As long as the pirate in question have no more aerospace assets then Dropship, 1 even Sabre fighter can ruin a whole wings day
In which case the pilot(s) is probably trained as a dual-role operator, not just anyhoo local civilian pilot. I think the only time this could be useful is for a high-level recon flyby knowing the pirates don't have ASF of any kind. But how would one know that?
A whole "Mech lance or company" is what you're trying to say I think, not "wing". Well it's theoretically possible. But I wouldn't take the chance. Even a measly little Leopard has a big enough aft gun to punch out a Sabre.

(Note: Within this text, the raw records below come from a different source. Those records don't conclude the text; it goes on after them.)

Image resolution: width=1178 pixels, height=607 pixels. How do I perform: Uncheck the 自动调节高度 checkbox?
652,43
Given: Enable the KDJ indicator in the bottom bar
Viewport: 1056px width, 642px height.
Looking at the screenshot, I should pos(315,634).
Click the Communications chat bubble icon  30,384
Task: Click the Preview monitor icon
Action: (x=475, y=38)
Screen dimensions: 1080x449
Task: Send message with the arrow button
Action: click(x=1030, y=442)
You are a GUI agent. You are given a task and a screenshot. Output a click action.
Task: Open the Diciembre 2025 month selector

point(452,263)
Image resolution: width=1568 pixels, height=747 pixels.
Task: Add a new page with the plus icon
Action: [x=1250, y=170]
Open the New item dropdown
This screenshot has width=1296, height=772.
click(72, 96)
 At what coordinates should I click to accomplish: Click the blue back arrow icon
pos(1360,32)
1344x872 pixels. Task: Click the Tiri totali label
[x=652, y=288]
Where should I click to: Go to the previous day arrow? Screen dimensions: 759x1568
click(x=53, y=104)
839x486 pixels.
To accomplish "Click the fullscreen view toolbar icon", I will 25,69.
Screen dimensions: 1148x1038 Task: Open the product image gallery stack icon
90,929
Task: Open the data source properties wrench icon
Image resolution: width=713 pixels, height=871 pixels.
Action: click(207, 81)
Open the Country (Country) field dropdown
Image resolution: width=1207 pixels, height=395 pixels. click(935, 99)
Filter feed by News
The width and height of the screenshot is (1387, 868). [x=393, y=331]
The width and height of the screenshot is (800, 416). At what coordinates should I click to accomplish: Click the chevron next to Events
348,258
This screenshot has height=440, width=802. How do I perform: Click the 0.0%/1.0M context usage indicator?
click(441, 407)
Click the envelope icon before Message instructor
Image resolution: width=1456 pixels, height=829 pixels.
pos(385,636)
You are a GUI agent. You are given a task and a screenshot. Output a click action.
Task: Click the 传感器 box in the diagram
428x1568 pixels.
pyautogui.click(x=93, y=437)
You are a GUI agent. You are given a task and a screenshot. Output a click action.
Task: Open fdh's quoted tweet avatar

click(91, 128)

They were usable for recon, annoying popup attacks, dusting the enemy (pioson, fuel (then either have 1 fire a rocket or drop flare and get a nice firewall yep mechs can cross it, but not vehicles or inf)
and no I meant a wing of these crop dusters, could loose to single Sabre, because 1 hit and these were no longer flight worthy.
Now this
Design on the other hand, well might keep if in Squadron might keep a single Sabre in check
but this is really a topic about Satellites, I figure major planets would have a "network" but when you get to backwater worlds, that network might have a weather satellite over the major settlement, but more thinking along the lines of 1960/70 earth. I don't see unless the world has " Balkanisation" that there are military satellites in orbit, no really needs. It would be nice to be able to get "data" from the jump points that say, yep we have incoming, but I expect on some backwater worlds, it is either a telescope or they work like some small airports and have you call to say that you are landing.
I know my Mercs used to use high level "Aerospace Drones" to provide use with "recon/comm" over major battlefields or contracts, just because I assumed that either the local satellite were not worth it, or because we could trust our drones better then local gear.